Kepada Semua Chun Tae-il di Masa Kini

Animasi “Chun Tae-Il” (2021) adalah kisah pejuang Chun Tae-il (1948-1970), sebuah simbol gerakan buruh Korea Selatan. Kisah 50 tahun lalu yang tampak tidak berhubungan dengan kehidupan rakyat saat ini, tetapi meninggalkan kesan mendalam dan menarik simpati para penonton.

“Chun Tae-il: A Flame that Lives On” (2021) adalah film animasi yang menceritakan kisah nyata seorang pemuda pekerja pabrik yang mengorbankan dirinya untuk memperbaiki kondisi kerja dan mereformasi hak-hak buruh.
© MYUNGFILMS



Pada 1960-1970, Korea Selatan mengejar pertumbuhan ekonomi dengan eksploitasi tenaga kerja di bidang industri upah rendah seperti industri garmen untuk keluar dari kemiskinan.
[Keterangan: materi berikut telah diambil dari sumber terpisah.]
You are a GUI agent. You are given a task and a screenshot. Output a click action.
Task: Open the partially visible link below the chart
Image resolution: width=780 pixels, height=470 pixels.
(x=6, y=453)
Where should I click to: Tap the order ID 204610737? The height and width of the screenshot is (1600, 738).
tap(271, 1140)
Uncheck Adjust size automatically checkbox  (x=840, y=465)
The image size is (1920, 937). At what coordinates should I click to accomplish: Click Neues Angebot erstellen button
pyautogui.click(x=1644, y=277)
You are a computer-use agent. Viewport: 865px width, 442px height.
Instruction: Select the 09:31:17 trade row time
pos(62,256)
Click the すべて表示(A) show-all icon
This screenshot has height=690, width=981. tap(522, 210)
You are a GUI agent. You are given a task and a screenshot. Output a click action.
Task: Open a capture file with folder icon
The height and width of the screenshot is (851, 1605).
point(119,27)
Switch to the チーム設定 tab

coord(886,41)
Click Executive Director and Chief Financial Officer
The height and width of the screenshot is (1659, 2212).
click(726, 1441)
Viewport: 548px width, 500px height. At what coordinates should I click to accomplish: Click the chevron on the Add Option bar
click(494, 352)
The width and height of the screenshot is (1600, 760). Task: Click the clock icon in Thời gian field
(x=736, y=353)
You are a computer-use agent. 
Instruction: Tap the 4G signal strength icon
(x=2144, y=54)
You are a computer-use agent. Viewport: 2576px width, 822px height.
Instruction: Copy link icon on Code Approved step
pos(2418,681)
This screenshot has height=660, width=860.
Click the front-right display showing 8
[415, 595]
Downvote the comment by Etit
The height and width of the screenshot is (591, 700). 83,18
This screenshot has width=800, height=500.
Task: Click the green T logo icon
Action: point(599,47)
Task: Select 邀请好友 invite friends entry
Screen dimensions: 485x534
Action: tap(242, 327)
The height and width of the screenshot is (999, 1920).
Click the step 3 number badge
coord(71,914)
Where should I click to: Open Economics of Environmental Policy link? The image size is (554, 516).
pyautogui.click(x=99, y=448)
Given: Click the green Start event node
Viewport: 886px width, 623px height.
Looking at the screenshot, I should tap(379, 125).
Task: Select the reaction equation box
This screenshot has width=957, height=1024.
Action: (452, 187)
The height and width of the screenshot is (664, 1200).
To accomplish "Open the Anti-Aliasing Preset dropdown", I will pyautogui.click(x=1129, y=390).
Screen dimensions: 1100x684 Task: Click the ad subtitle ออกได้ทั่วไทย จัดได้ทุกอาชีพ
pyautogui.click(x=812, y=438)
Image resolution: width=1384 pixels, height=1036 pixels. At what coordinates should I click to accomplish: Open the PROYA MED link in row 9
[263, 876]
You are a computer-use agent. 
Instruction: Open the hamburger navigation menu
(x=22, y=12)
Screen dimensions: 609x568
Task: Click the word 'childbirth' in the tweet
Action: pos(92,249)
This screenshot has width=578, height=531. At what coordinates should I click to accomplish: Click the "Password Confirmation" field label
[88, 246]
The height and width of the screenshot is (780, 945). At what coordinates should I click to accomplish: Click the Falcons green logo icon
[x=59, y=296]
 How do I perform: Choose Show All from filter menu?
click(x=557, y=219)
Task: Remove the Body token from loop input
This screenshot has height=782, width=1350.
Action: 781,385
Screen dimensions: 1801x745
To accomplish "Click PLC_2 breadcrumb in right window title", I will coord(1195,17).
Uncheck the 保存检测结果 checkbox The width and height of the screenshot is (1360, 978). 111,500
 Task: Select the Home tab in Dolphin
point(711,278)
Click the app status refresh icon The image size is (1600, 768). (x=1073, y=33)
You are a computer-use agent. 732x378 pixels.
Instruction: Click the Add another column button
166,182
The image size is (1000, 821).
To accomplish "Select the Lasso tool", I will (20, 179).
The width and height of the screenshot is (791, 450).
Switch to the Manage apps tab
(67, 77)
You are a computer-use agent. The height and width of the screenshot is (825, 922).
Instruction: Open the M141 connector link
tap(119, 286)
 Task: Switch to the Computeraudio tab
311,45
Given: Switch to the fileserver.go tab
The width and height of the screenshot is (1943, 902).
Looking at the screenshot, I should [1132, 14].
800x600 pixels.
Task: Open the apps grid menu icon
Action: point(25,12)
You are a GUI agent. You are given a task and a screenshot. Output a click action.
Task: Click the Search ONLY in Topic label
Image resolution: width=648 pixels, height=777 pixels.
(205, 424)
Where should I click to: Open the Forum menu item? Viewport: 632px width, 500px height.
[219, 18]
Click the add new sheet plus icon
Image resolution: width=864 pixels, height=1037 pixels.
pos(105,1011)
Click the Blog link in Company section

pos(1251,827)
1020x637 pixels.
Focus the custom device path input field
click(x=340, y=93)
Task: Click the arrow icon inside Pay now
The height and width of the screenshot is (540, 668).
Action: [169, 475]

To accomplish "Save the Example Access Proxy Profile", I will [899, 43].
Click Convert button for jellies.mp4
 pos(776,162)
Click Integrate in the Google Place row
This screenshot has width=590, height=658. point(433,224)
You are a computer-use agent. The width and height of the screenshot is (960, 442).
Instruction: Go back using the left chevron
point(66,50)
Walaupun ada undang-undang ketenagakerjaan, undang-undang tersebut tidak dipatuhi karena lebih mengutamakan pertumbahan ekonomi.
Animasi “Chun Tae-il”, bercerita tentang seorang pemuda yang memimpikan perubahan dengan menyuarakan ketidakadilan di dunia ini menjadi topik hangat setelah meraih Penghargaan Spesial Juri Chontrechamp Jury Cistinction di Festival Film Animasi Internasional Anncey ke-24 pada tahun 2022, Penghargaan Penonton untuk kategori animasi berdurasi panjang di Festival Film Internasional Fantasia ke-26, dan Penghargaan Pertama Grand Prize di Seoul Indie-Anifest ke-18.

 

Film ini tidak hanya berfokus pada warisan Chun Tae-il sebagai seorang martir yang berjuang melawan kondisi kerja yang tidak manusiawi dan gaji kecil di pabrik-pabrik. Itu juga melukiskan masa kecilnya, harapan dan impian cinta pertamanya.
© MYUNGFILMS

Pemuda yang melawan kondisi kerja yang buruk
Pada akhir tahun 1960-an, Pasar Pyeonghwa yang terletak di daerah Cheonggyecheon, Seoul dipadati oleh produsen garmen. Para buruh harus bekerja 14-15 jam sehari tanpa sempat ke kamar kecil. Di ruang kerja tidak ada fasilitas ventilasi debu serat. Satu ruang kerja dibuat lantai terpisah sehingga buruh tidak bisa meluruskan pinggang. Para buruh selalu menderita berbagai penyakit termasuk penyakit paru-paru karena lingkungan kerja buruk seperti ini, tetapi mereka langsung dipecat jika tidak masuk kerja karena sakit. Khususnya sebagian besar pembantu adalah wanita berusia 13-17 dan upah mereka terlalu rendah sehingga tidak bisa membeli makanan pokok.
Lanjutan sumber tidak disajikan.